A formal incident response plan should contain clear guidelines, roles and responsibilities, and checklists to ensure that all security incidents are responded to in a timely, professional and appropriate manner. Such a document does not need to be overly complex, but suitable to the size of the organisation.
SMEs should ensure a password policy is implemented to encourage users to create strong passwords and ensure proper handling. Weak and/or re-used passwords continue to be a highly relevant security issue even in 2021. Enforcing the use of multi-factor authentication (MFA) is also key in protecting against common cyber attacks targeting SMEs.
Quick tips to keep your devices secure include keeping software patched and up to date; implementing anti-virus software; making use of email and web protection tools; using encryption to protect critical and sensitive data and implementing mobile device management to ensure security control on devices.

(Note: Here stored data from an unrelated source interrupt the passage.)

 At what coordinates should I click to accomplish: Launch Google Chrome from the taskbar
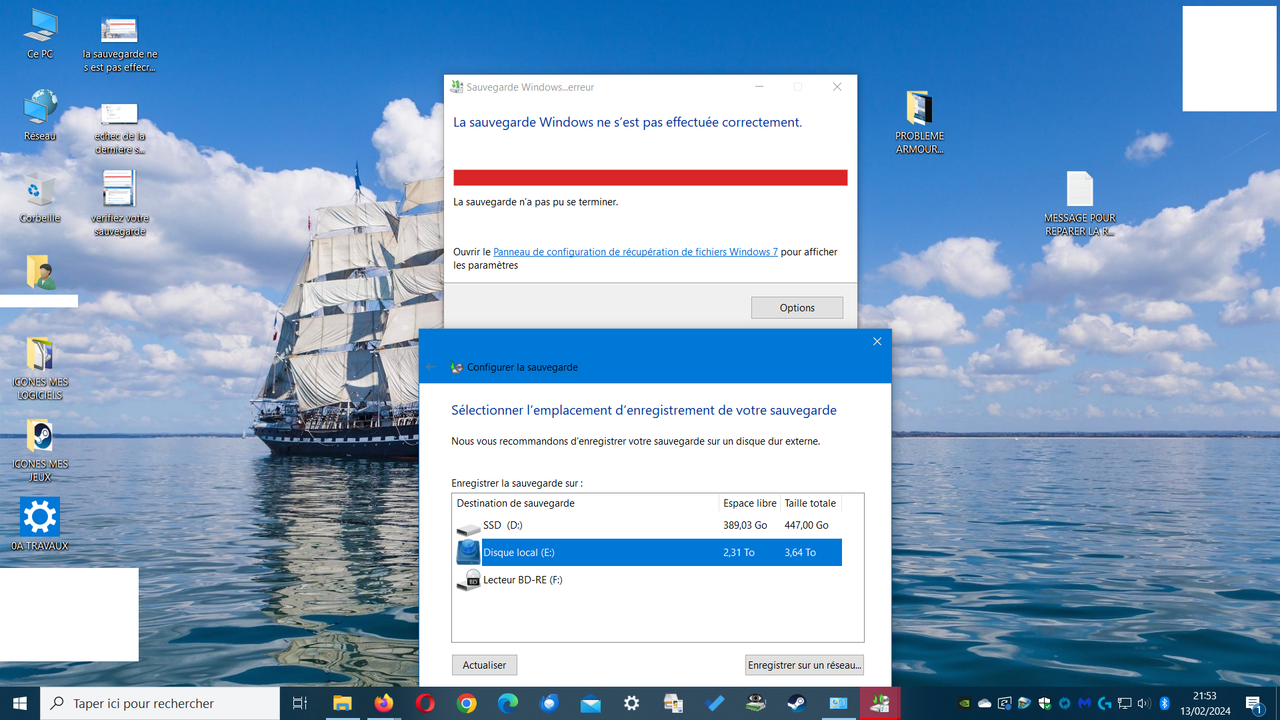(466, 704)
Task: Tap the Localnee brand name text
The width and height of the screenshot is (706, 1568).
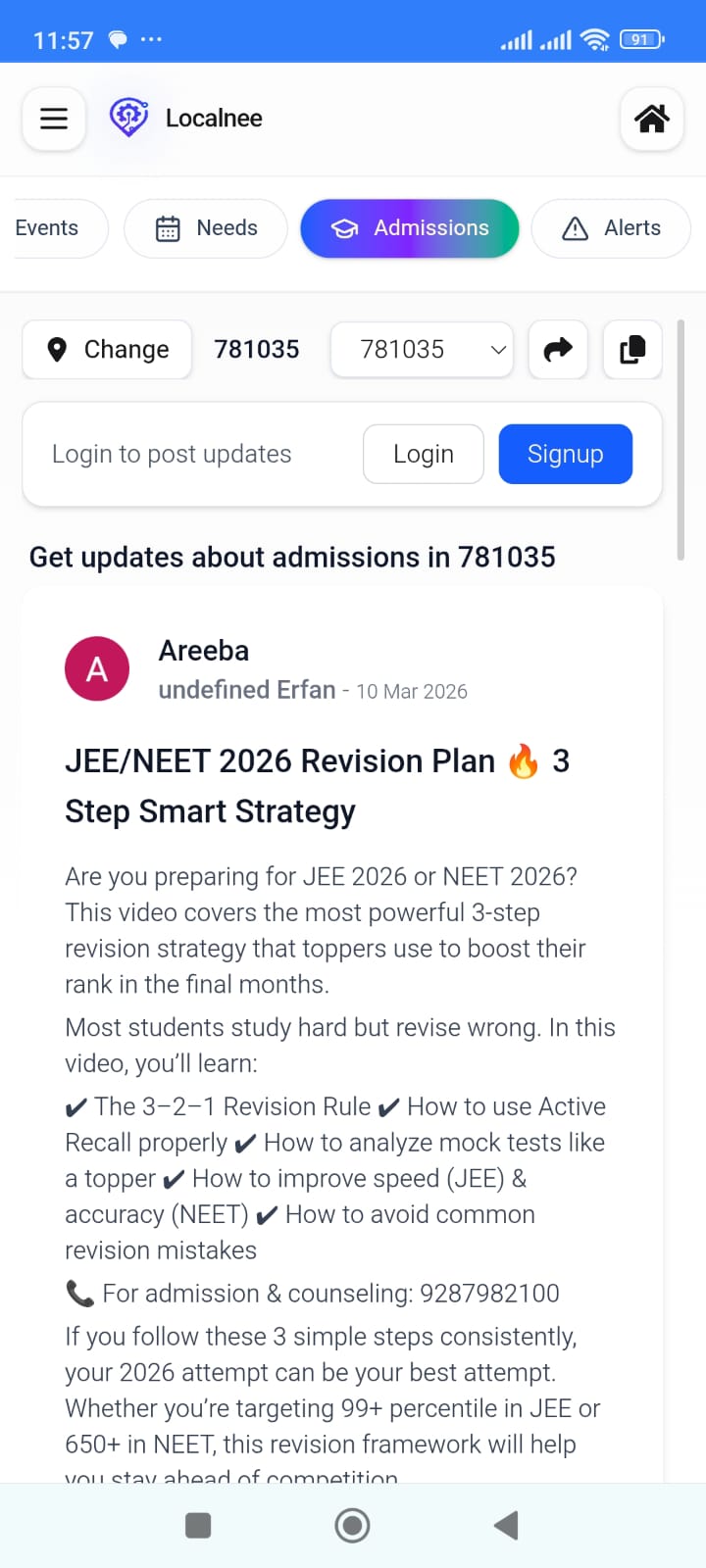Action: (x=214, y=119)
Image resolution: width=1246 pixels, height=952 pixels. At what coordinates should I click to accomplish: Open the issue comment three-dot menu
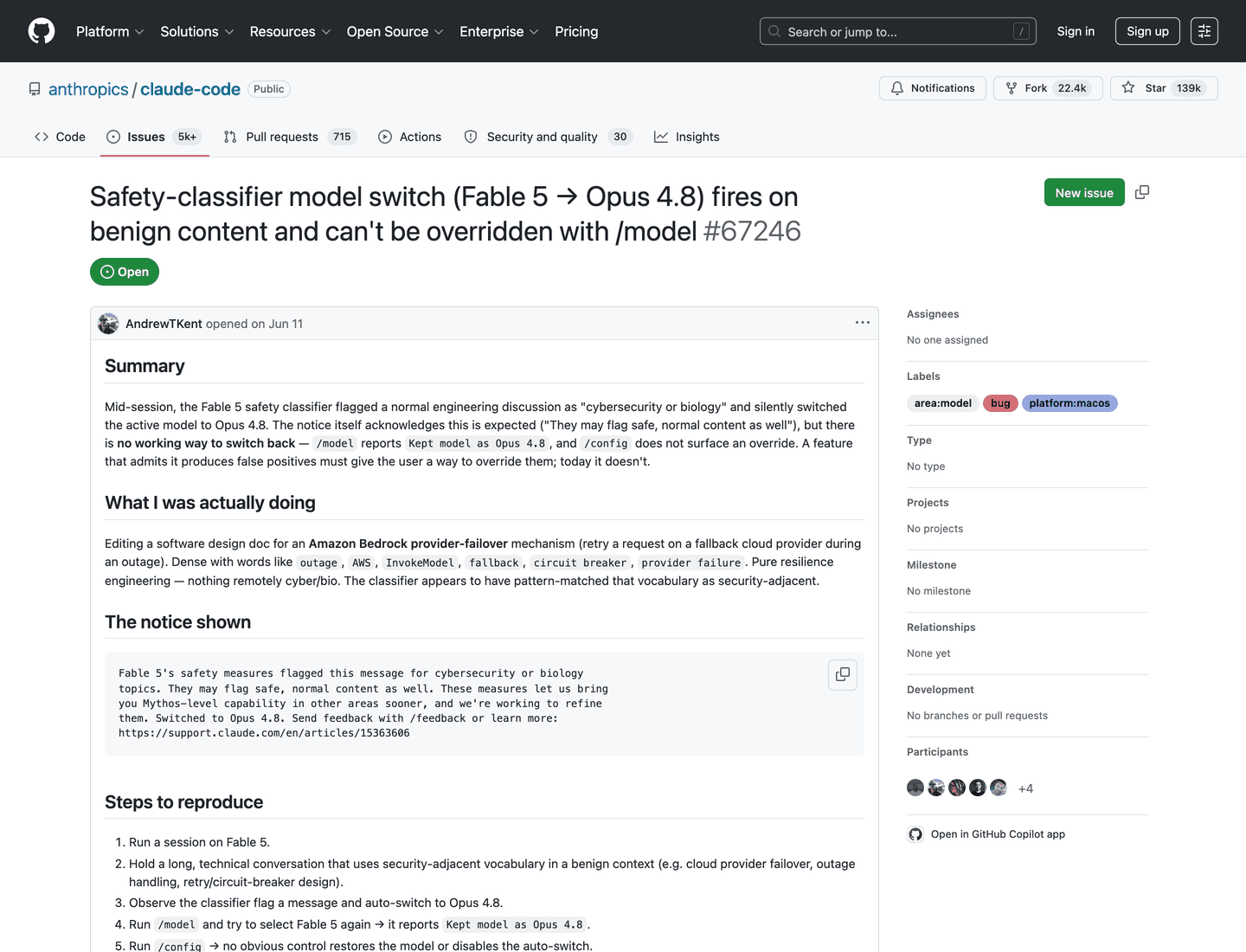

Employ firewalls - when properly configured these are highly effective at blocking unwanted traffic. Furthermore, modern firewalls contain many additional security features such as intrusion prevention/detection and data loss prevention systems. Regularly review remote access solutions to ensure they are configured securely and that sensitive data is not being exposed. Special attention must be given to external users' access rights.
Appropriate physical controls should be employed and a physical security policy implemented to ensure safety of physical devices and the organisation’s office space. Securing the digital space is useless if attackers can easily get access to your information assets.
To enable the recovery of key information in case of a ransomware infection backups should be properly maintained and regularly tested. A business should know how much information it is able to recover and how long such a process will take. A simple backup policy and associated procedures are vital for ensuring business continuity in the current threat landscape.
When selecting a cloud provider, SMEs should ensure that the provider does not breach any laws or regulations by storing data, especially personal data, outside of the EU/EEA. Furthermore, cloud providers often only provide the cloud infrastructure (IaaS) and it is up to SMEs to ensure the security of the new cloud environment.
Online websites and web applications have become a critical part of modern day business. These should be configured and maintained by running regular audits and security tests to identify any potential security weaknesses before attackers do. Third-party security firms are ideally consulted since web assessments require a specialised set of cybersecurity skills.
The sharing of information in relation to cybercrime is key. This will allow SMEs to better understand the risks they face as they learn from the past mistakes of others and thus aid in improving the overall security posture of the SME community.